▶ Your task: Reproduce the following lines of material word for word, beginning with the line that contains "You are a computer-use agent. The" and continuing through the line that contains "click(x=374, y=165)". Include both of those lines and no others.

▶ Available data:
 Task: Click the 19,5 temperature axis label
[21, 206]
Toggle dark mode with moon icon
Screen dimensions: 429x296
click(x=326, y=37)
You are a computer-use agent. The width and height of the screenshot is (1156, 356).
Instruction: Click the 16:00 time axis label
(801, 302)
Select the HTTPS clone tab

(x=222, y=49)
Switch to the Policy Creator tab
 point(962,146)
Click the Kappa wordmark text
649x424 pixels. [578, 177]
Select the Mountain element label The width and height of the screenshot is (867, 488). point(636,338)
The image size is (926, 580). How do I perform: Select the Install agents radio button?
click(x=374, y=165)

* * *

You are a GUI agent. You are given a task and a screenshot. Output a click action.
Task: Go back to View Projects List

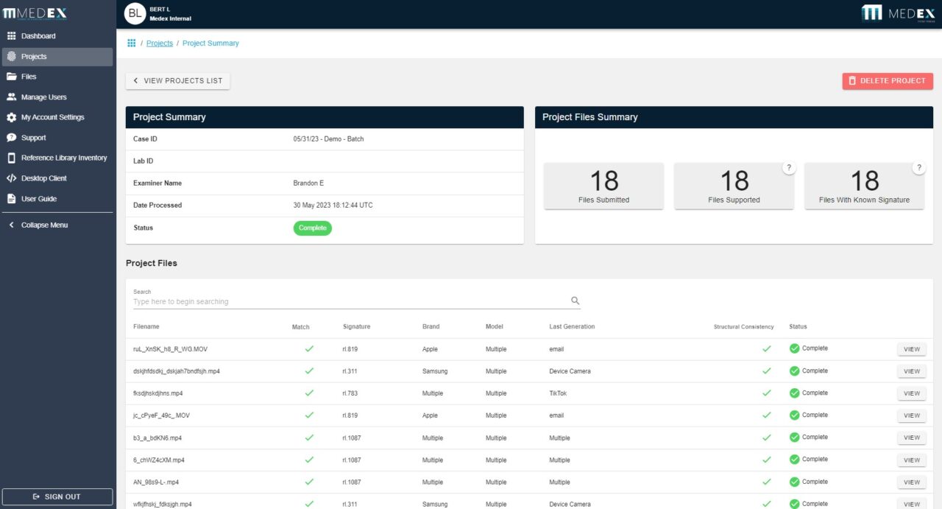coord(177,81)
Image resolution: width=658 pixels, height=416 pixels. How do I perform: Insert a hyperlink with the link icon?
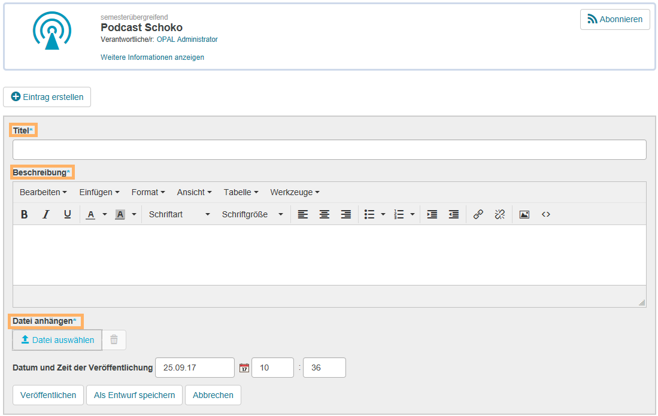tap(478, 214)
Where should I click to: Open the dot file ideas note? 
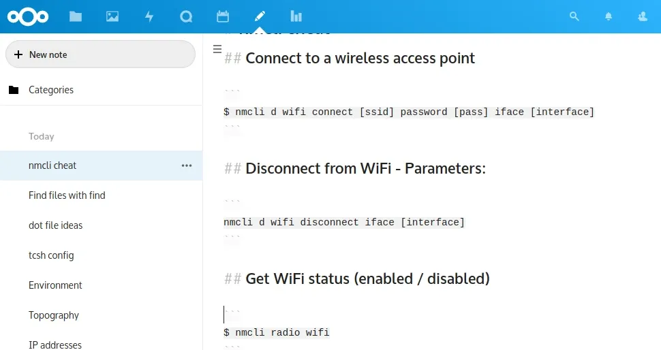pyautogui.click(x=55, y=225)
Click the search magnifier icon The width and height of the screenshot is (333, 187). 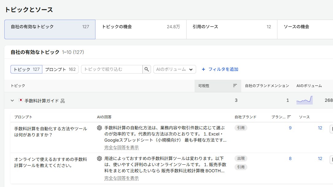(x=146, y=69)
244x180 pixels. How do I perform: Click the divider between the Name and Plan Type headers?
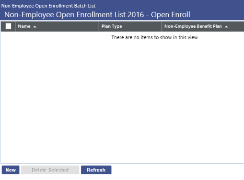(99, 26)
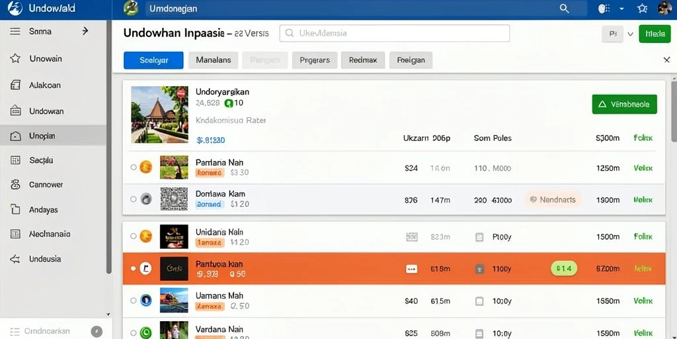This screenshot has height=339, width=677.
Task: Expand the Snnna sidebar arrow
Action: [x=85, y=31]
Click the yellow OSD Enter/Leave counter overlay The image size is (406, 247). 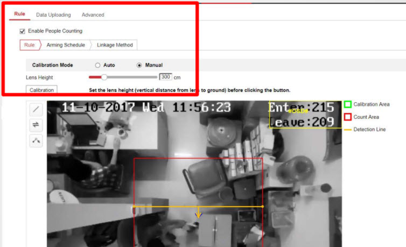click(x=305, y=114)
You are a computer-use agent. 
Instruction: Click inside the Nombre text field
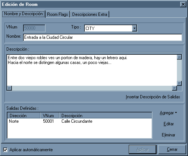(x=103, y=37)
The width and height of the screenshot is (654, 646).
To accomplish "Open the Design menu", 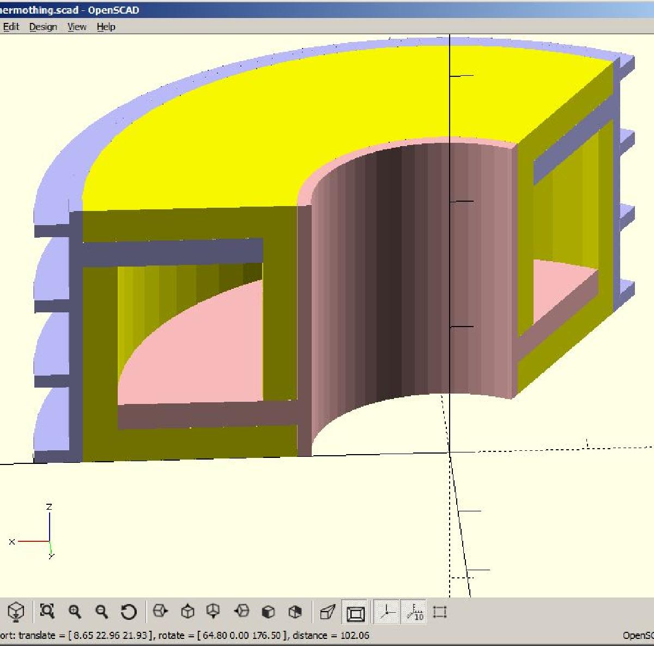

▶ Task solution:
You are a computer-use agent. The width and height of the screenshot is (1156, 356).
Instruction: Click the 16:00 time axis label
(801, 302)
Select the HTTPS clone tab

(x=222, y=49)
Switch to the Policy Creator tab
 point(962,146)
Click the Kappa wordmark text
649x424 pixels. [578, 177]
Select the Mountain element label The width and height of the screenshot is (867, 488). point(636,338)
The image size is (926, 580). How do I perform: Select the Install agents radio button?
click(x=374, y=165)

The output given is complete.